■ Text segment ■

Key Contribution
The creation of the 166.4 billion-compound GDB-17, which successfully extends the enumerated chemical universe into the drug-relevant size range of up to 17 atoms, made possible by a 400-fold faster algorithm that revealed a novel chemical space rich in three-dimensional and stereochemically complex structures.
Overview
GDB-17 represents the largest enumerated database of drug-like small molecules, containing 166 billion structures with up to 17 atoms of C, N, O, S, and halogens (F, Cl, Br, I). This database reaches the size range typical of most approved drugs and reveals unprecedented structural diversity, particularly in 3D architecture and ring systems.
Strengths
- Systematic coverage of structures
- Structural novelty, especially 3D diversity
- Significant diversity in scaffolds and ring systems
Limitations
- Experimental Gap: These are virtual molecules; while chemically reasonable, they have not been synthesized or tested
- Elemental Scope: Excludes P, Si, B, and other drug-relevant elements (limited to C, N, O, S, halogens)

■ Provided material ■
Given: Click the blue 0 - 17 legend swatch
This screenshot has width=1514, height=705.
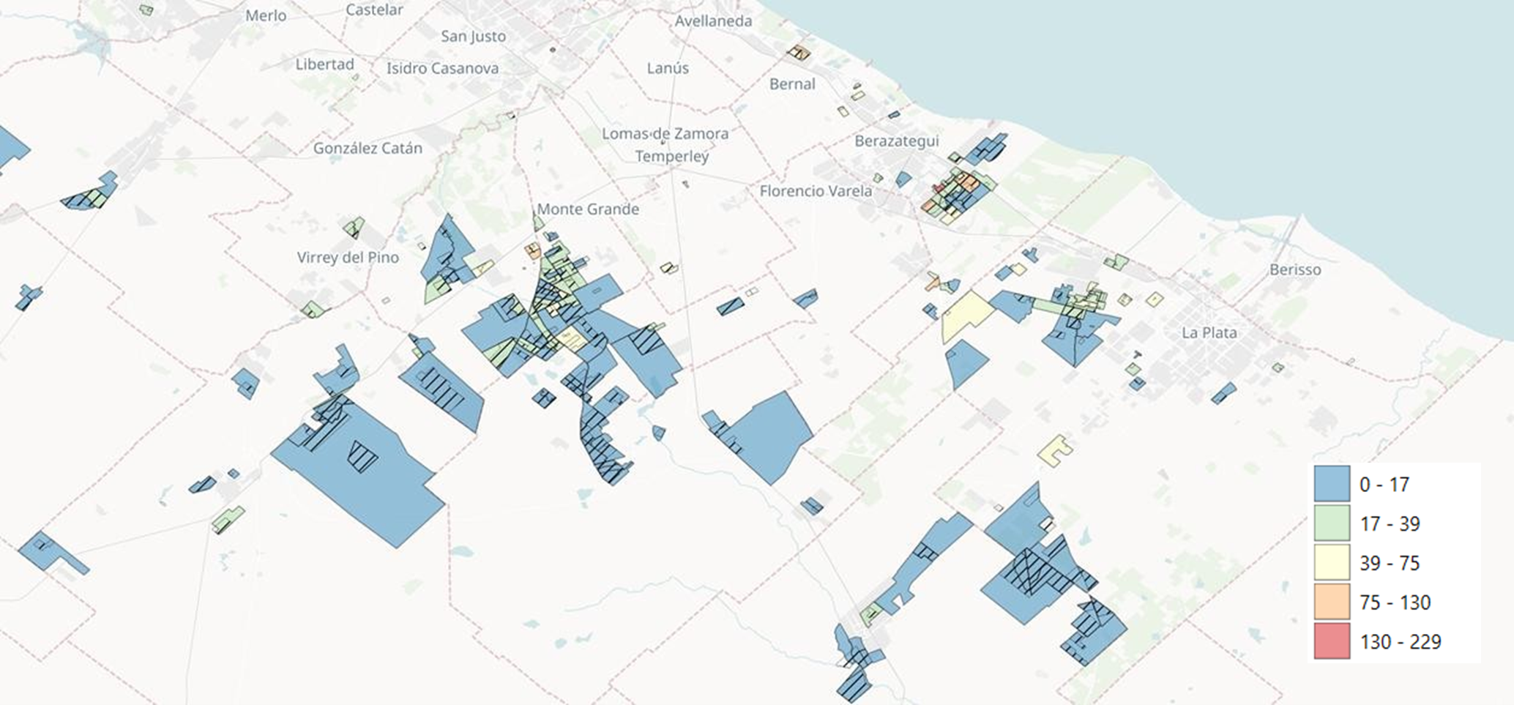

■ Challenges ■
1. Which element symbols does the GDB-17 summary say its structures may contain?
2. Answer these questions from the GDB-17 summary:
(a) How much faster was the algorithm that made the database possible?
(b) Which elements does the summary name as excluded?
(c) Up to how many atoms do the structures contain?
3. Extend the GDB-17 summary past its final line.
The lines are material apart from the GDB-17 summary.

■ Responses by task ■
1. C, N, O, S, F, Cl, Br, I

2.
(a) 400-fold faster
(b) P, Si, and B
(c) Up to 17 atoms

3.
- Stability Filters: Excludes specific functional groups deemed unstable or difficult to synthesize (e.g., hemiacetals, acyclic acetals, carbonic acids, ammonals), though the database is on average more polar than PubChem
- Small Ring Dominance: A large portion of the database (83% up to 16 atoms) consists of compounds with small rings (3- or 4-membered), which are chemically challenging and rare in approved drugs
Technical Notes
Hardware & Software
- Compute: 360-CPU cluster, consuming 100,000 CPU hours (approximately 11 CPU years)
- Software: Uses GENG (from the Nauty package) for graph generation and CORINA for 3D stereoisomer generation and counting
Differences from GDB-13
- The generation algorithm was entirely rewritten for memory efficiency, resulting in a 400-fold increase in computing speed that enabled enumeration up to 17 atoms
- The scope of allowed elements was expanded to include all halogens (F, Cl, Br, I)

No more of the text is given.